The answer should consist of each line from the data below that includes "This".

[Saved data entries]
════════
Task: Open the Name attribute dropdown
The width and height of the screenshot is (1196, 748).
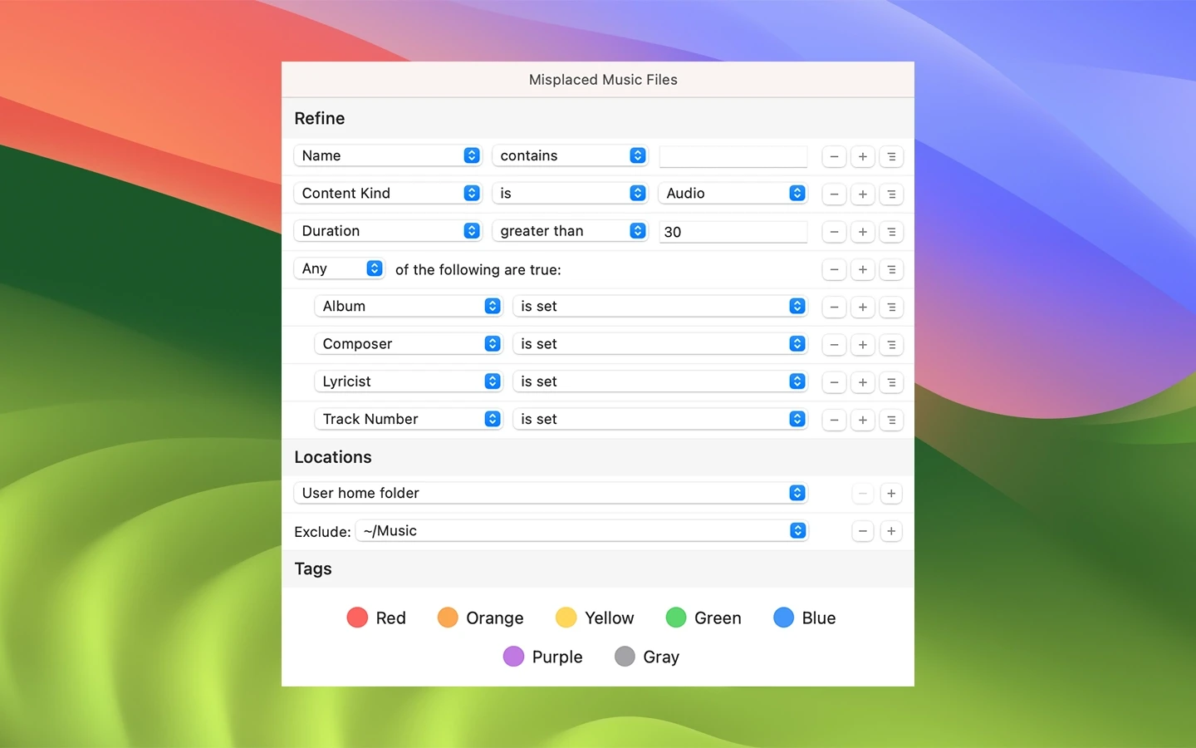Action: tap(388, 156)
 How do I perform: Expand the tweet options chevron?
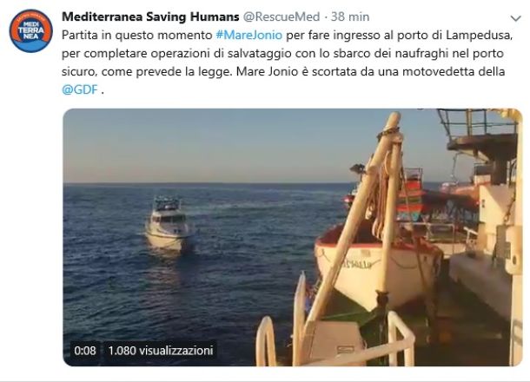pyautogui.click(x=515, y=18)
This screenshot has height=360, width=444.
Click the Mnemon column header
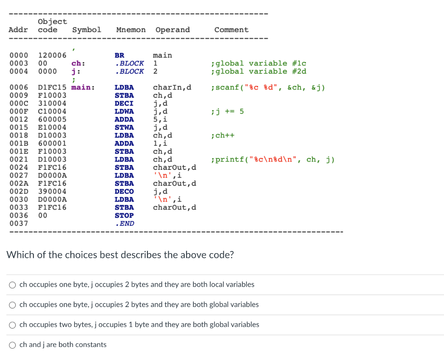[x=131, y=30]
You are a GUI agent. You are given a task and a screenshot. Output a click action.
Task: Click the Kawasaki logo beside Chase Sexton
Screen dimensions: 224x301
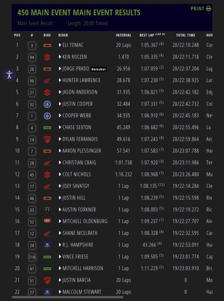(47, 128)
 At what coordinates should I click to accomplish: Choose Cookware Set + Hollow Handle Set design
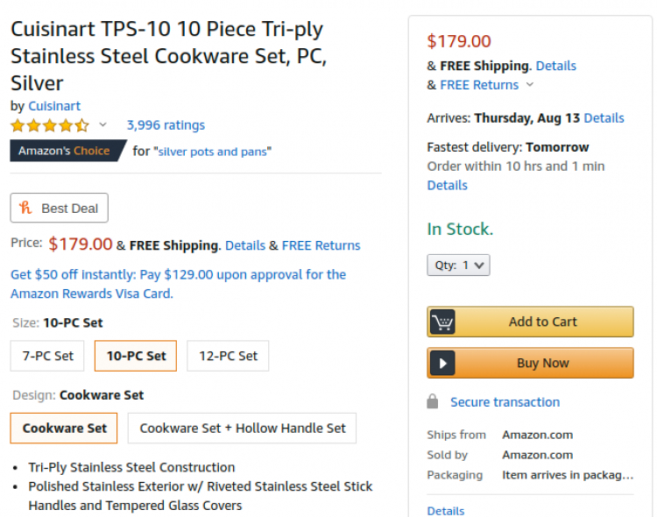(x=242, y=428)
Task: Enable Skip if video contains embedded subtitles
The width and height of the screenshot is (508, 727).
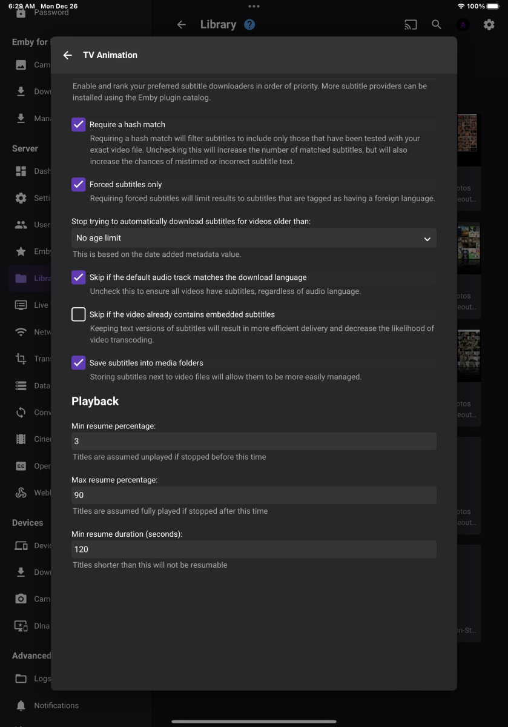Action: click(79, 314)
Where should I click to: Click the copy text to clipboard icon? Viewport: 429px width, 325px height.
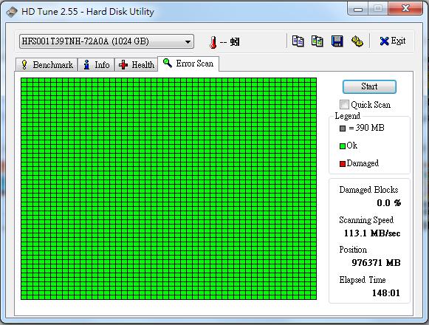pyautogui.click(x=298, y=41)
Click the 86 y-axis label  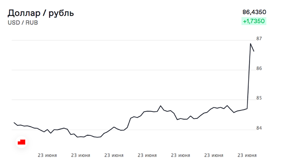pyautogui.click(x=259, y=68)
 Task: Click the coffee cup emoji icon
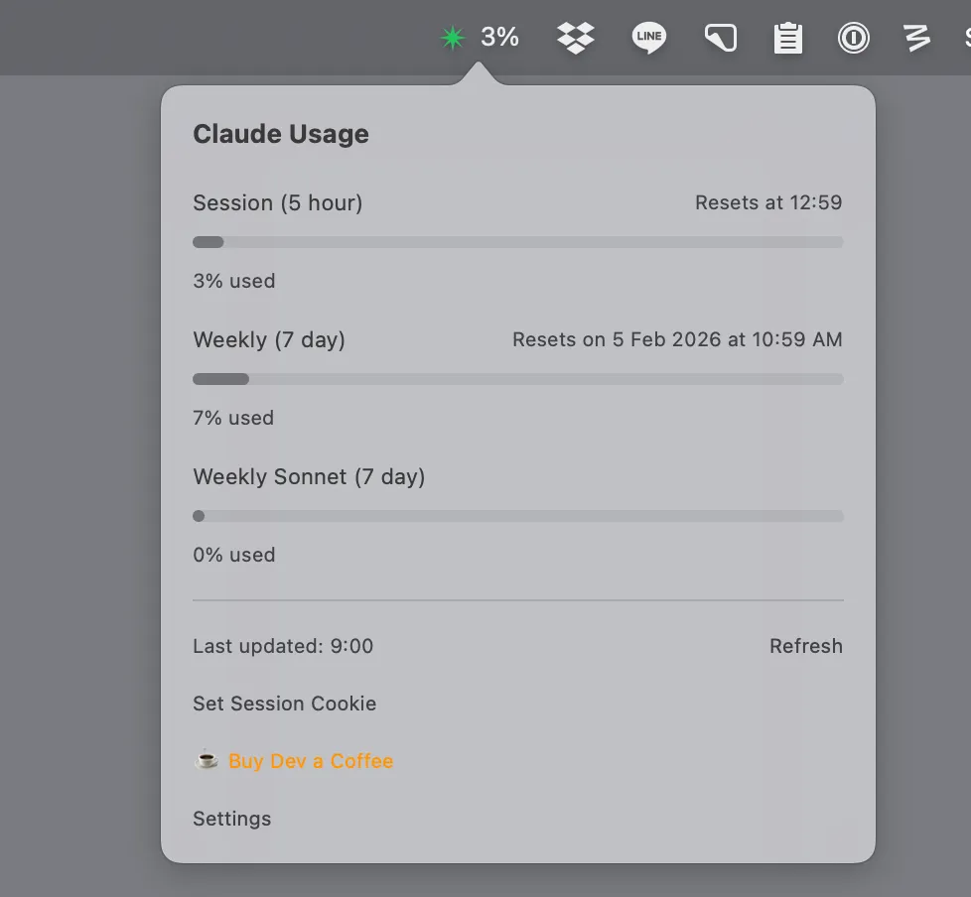[x=207, y=761]
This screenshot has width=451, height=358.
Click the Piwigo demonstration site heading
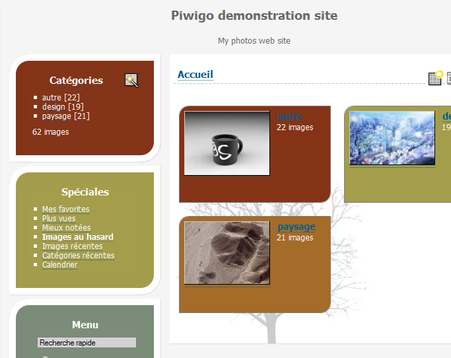tap(254, 16)
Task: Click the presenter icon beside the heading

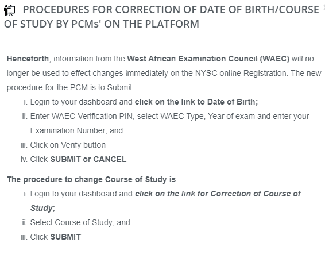Action: click(10, 10)
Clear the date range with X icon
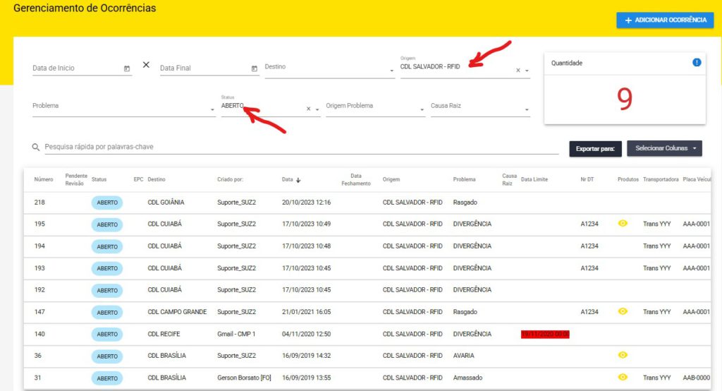 [x=146, y=64]
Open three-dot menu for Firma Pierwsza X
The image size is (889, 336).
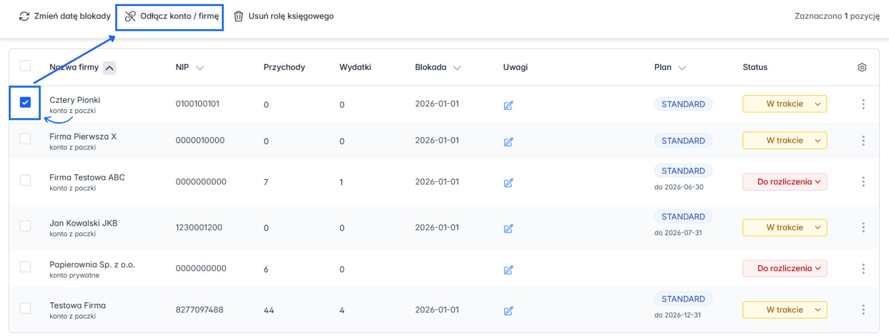pos(863,141)
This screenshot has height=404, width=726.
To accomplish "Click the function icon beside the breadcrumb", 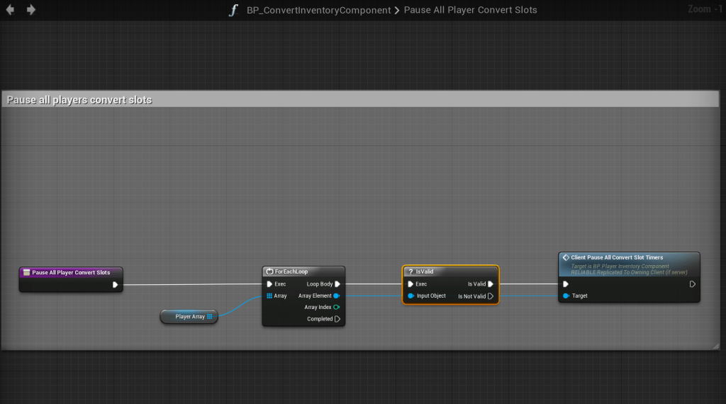I will coord(233,10).
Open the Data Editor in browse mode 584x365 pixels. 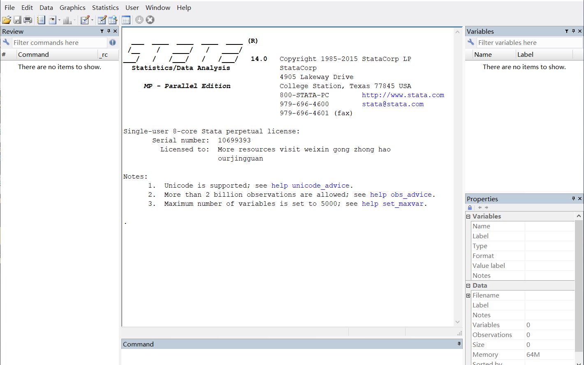pyautogui.click(x=113, y=19)
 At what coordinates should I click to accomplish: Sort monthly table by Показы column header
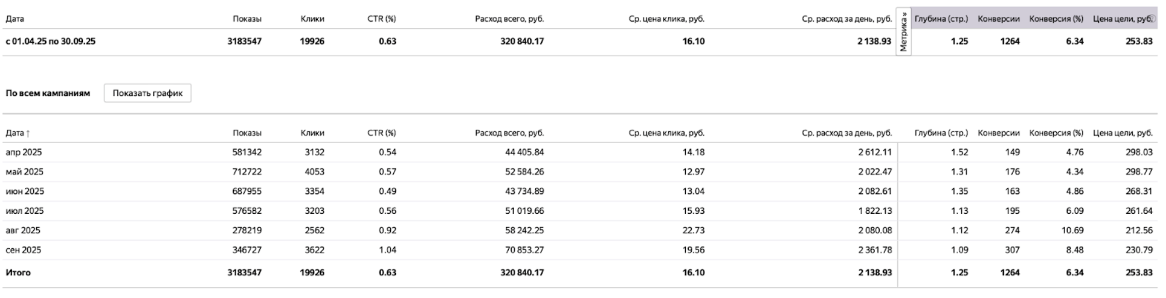tap(247, 133)
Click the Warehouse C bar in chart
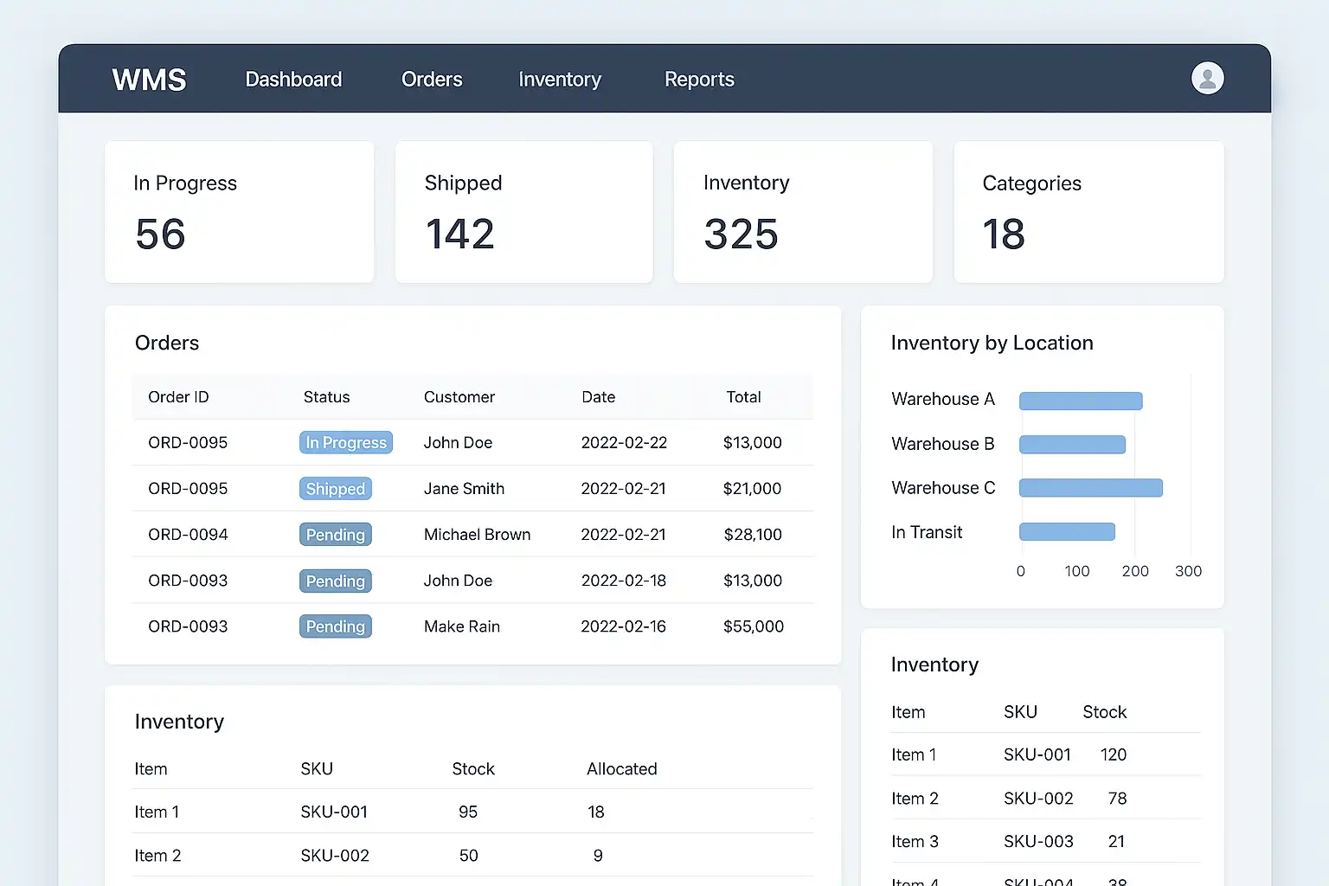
════════
## Response area:
This screenshot has height=360, width=444.
This screenshot has width=451, height=358.
This screenshot has height=404, width=726.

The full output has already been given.